▸ PAGE TEXT:
☆ ☆ ☆ ☆

Fiscal Year 2007/8 was already planned to be a year of significant growth ($1.3 billion, or 8.6%) in the Canada First Defence Plan budget, according to the “Main Estimates Planned Spending.”

However, the actual defence budget turned out to be even larger as the government added $960 million (another 5.8%) via the “Supplementary Estimates (A).

This brought the actual defence budget, or the “Total Planned Spending” budget—to use the terminology of the Report on Plans and Priorities—to $17.84 billion, a real increase of 12.1% over the previous year. This, in turn brought the total increase over the two years to 22.2%—a staggering sum to those of us who remember the joys of the Mulroney period when we weredelighted to get the promise of 3% real growth...

Indeed, a quick visit to the NATO-Russia compendium of Financial and Economic Data relating to Defence reveals that Canadian defence spending in 2007/8 moved up from 1.2% of GDP to 1.3% of GDP. No longer are we subject to the catcalls that we are ahead of only Iceland (which has no defence budget)and the Grand Duchy of Luxembourg (at 0.9% of GDP.

☆ ☆ ☆ ☆

▸ EXTRACTED MATERIAL:

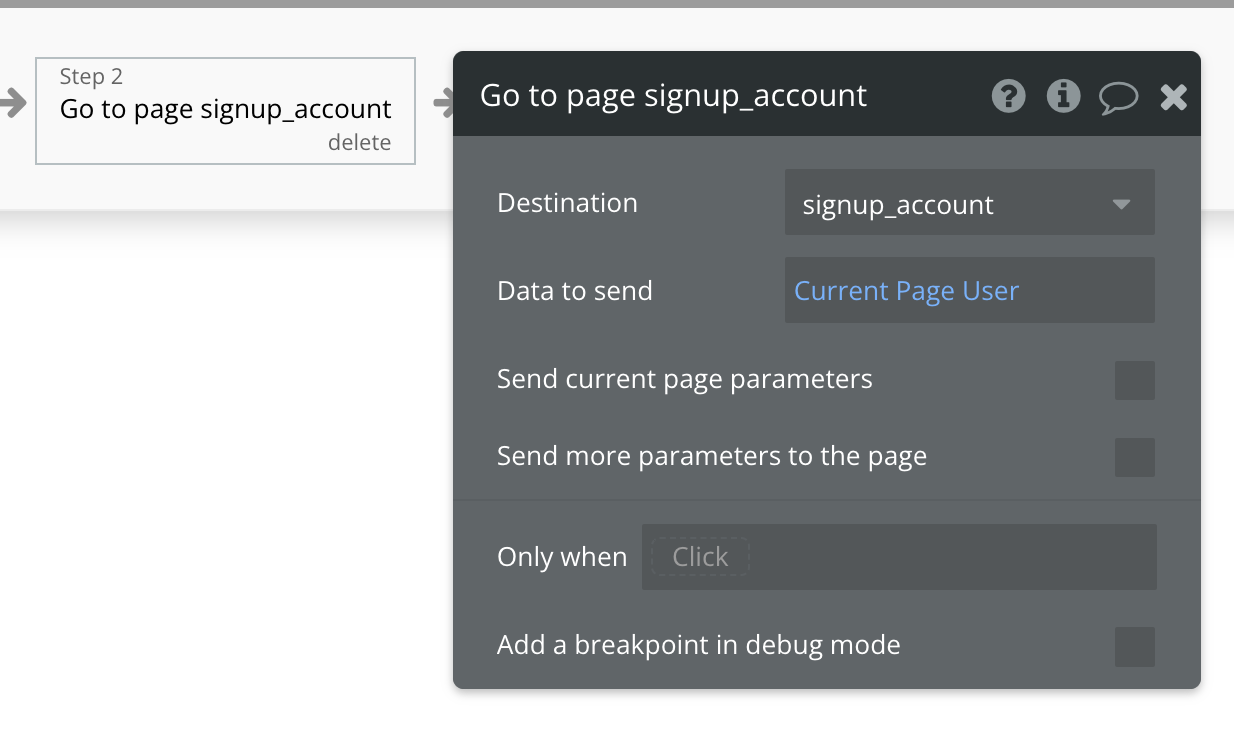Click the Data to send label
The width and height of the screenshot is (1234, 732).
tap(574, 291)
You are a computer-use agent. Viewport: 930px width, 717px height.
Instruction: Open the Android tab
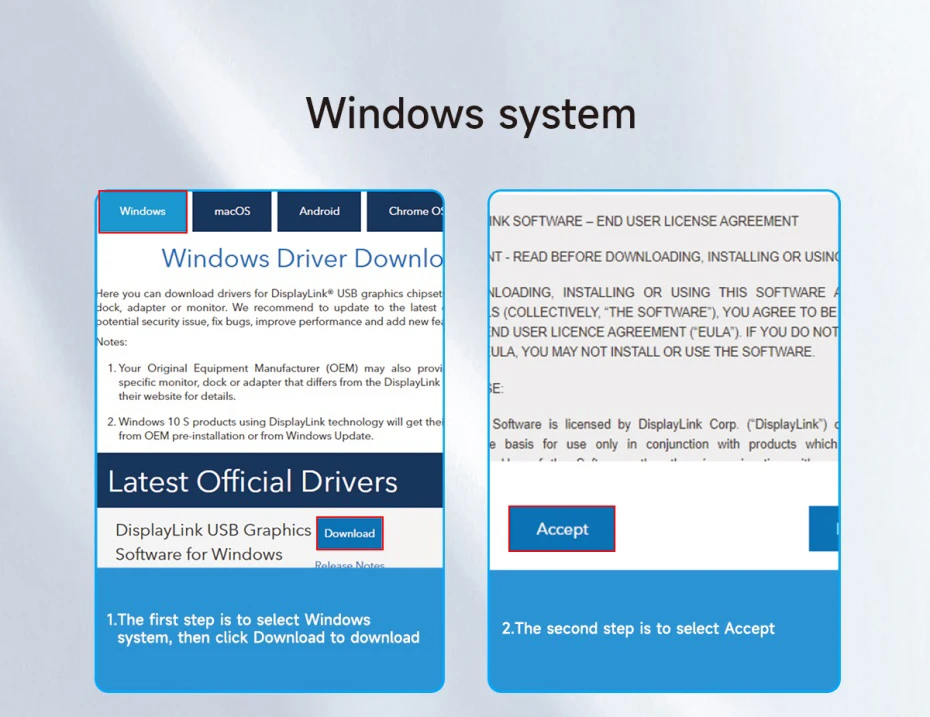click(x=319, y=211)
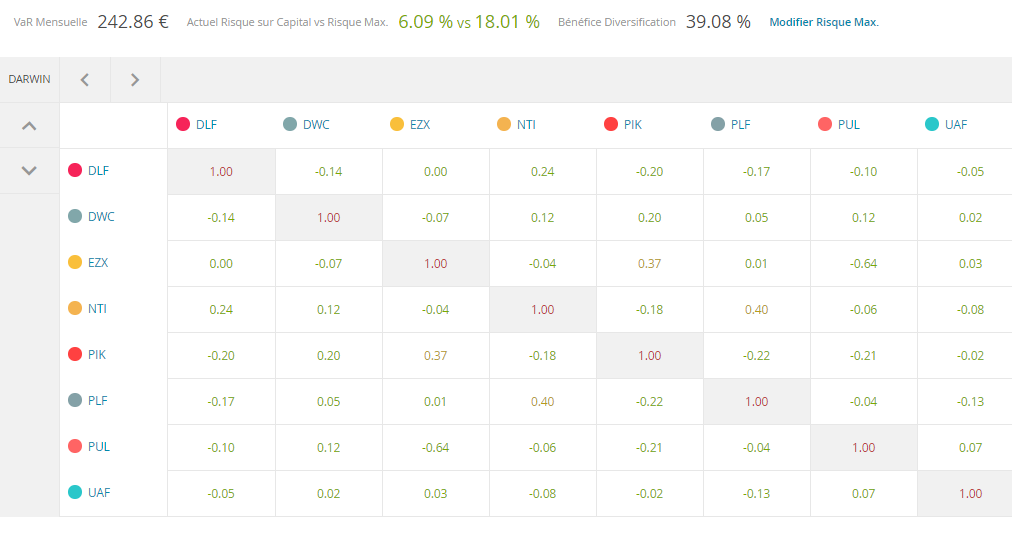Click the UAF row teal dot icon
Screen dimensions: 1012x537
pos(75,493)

☆ ☆ ☆ ☆

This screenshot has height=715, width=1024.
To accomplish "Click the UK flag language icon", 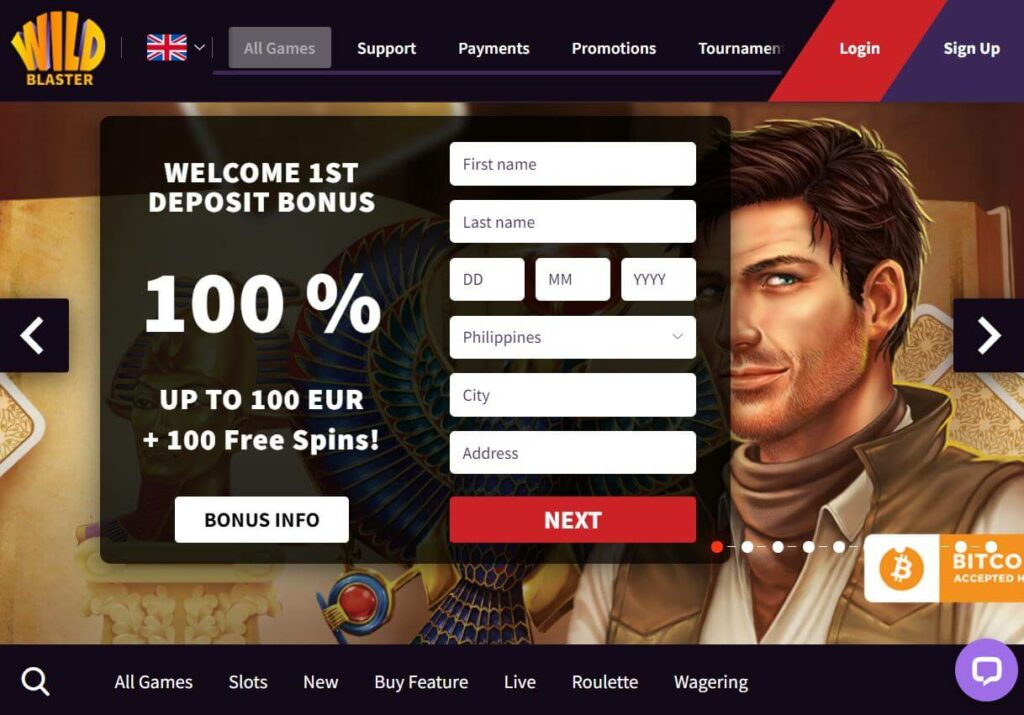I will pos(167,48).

☆ ☆ ☆ ☆

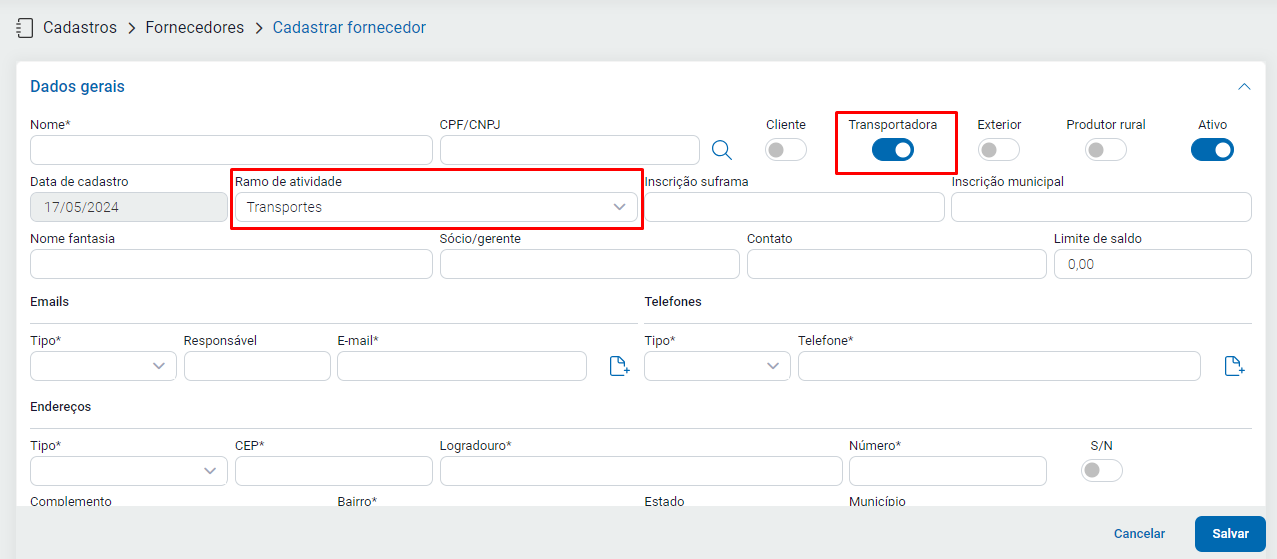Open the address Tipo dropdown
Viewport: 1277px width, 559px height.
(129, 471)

☆ ☆ ☆ ☆

Resume the passage on Canada's defence budget growth in 2007/8, picking up after its final sentence.

▸ RESULT:
Now we’ve also moved ahead of Belgium (1.1%), Spain (1.2%), and are drawing even with Denmark (1.3%) and Germany (1.3%).

Germany at 1.3%?? Honest, that’s what NATO actually reports...

In any event, it seems that the Defence Department is likely to enjoy another good year, with a year/year increase in t h e Main Estimates of $1.3 billion, or 7.7%, plus an additional $700 million in planned “Adjustments,” bringing the “Total Planned Spending up to $18.9 billion.

Now the Bad News

Once again watchful readers will have noticed that the Main Estimates for FY2009/10 have stalled at $18.2 billion, and planned “Adjustments” have only risen by $100 million, so that the “Total Planned Spending for FY2009/10 shows only nominal growth, though Supplementary Estimates (A) 2008 may intervene again.

The Canada First Defence Plan had projected a total of $58.9 billion in increases for the three years FY2008/11,or $19.6 billion on average, so there may be a little more in the offing than is shown in RPP 2007/8.

A Fairy Godmother in the Wings?

The potential Fairy Godmother is called “Accrual Accounting and Budgeting.” While LGen Andy Leslie likes to refer to it as “Cruel” accounting, it is simply the application of standard civilian accounting practices to the public sector...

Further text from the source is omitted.